Not only is the speed at which a user can process information a factor, but this is also due to the fact that infographics can provide evergreen information. You may reach a spike in social activity if you report controversial news for the right people at the right time, but that relies more on luck rather than a permanent asset that keeps relevant.

Brands Can Gain Traction

Infographics give a company the ability to penetrate a difficult industry where guest posts may normally be difficult to obtain.

For example, high frequency trading is a specific niche for specialists, meaning they won’t just hand out guest blog spots to anybody who walks up and asks for them; they would need the experience that shows they have the expertise needed to provide authority. That could take a long time.

Instead, launching a simple infographic that reflects your expertise can be shared with several bloggers in the industry, giving you a foot in the door that would have otherwise been impossible.

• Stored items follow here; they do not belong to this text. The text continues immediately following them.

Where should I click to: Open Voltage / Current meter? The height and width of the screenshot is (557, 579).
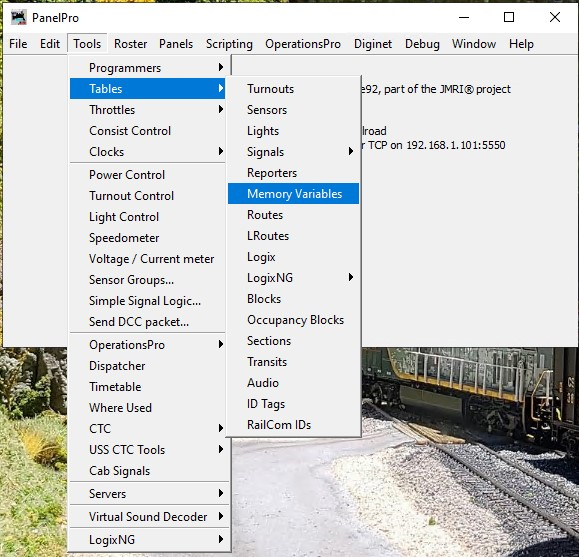tap(147, 259)
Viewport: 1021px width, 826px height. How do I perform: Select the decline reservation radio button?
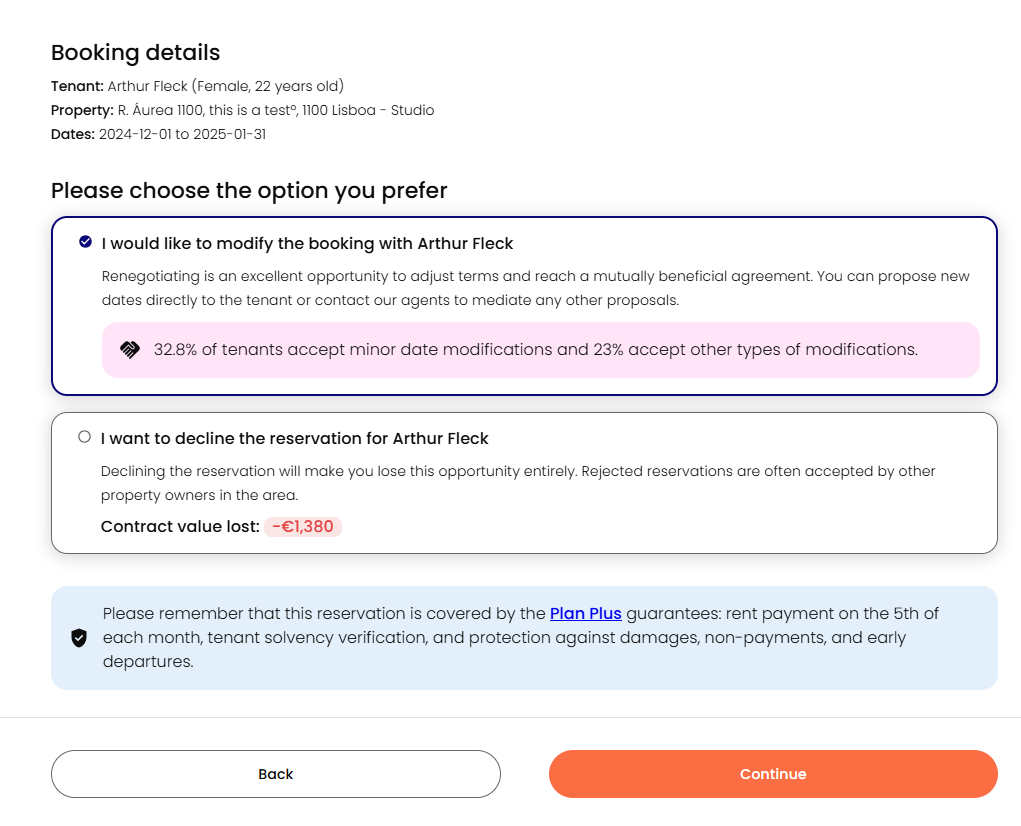pyautogui.click(x=84, y=437)
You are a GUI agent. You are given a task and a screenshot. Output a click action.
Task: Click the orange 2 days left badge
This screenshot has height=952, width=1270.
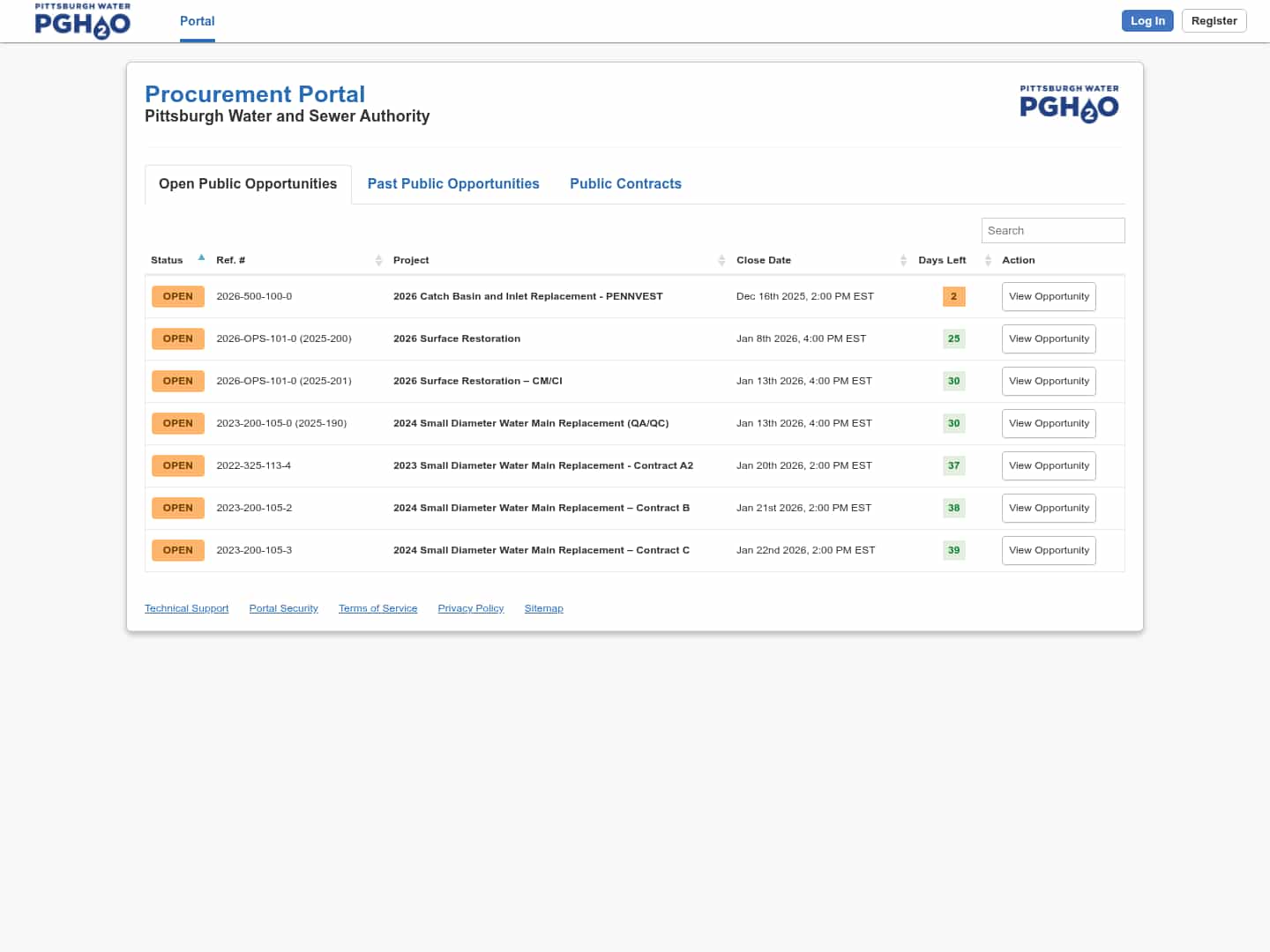953,296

Recreate an Infographic Using Code

As previously stated, one of the big problems with using infographics is the fact that they’re huge images that some people don’t want to wait to load. It’ll take you some effort, but there’s a great way to bypass this: Convert the image using HTML and CSS. It’s a method that search engines will appreciate since the bots can read the plain text written on the website.

Those adept with Canvas and JavaScript can easily replicate most design and layout options, creating something that all modern browsers and devices will be able to render. Not only this, but you don’t even need to stop with a static infographic; using JavaScript will add valuable interactivity, giving readers a greater experience.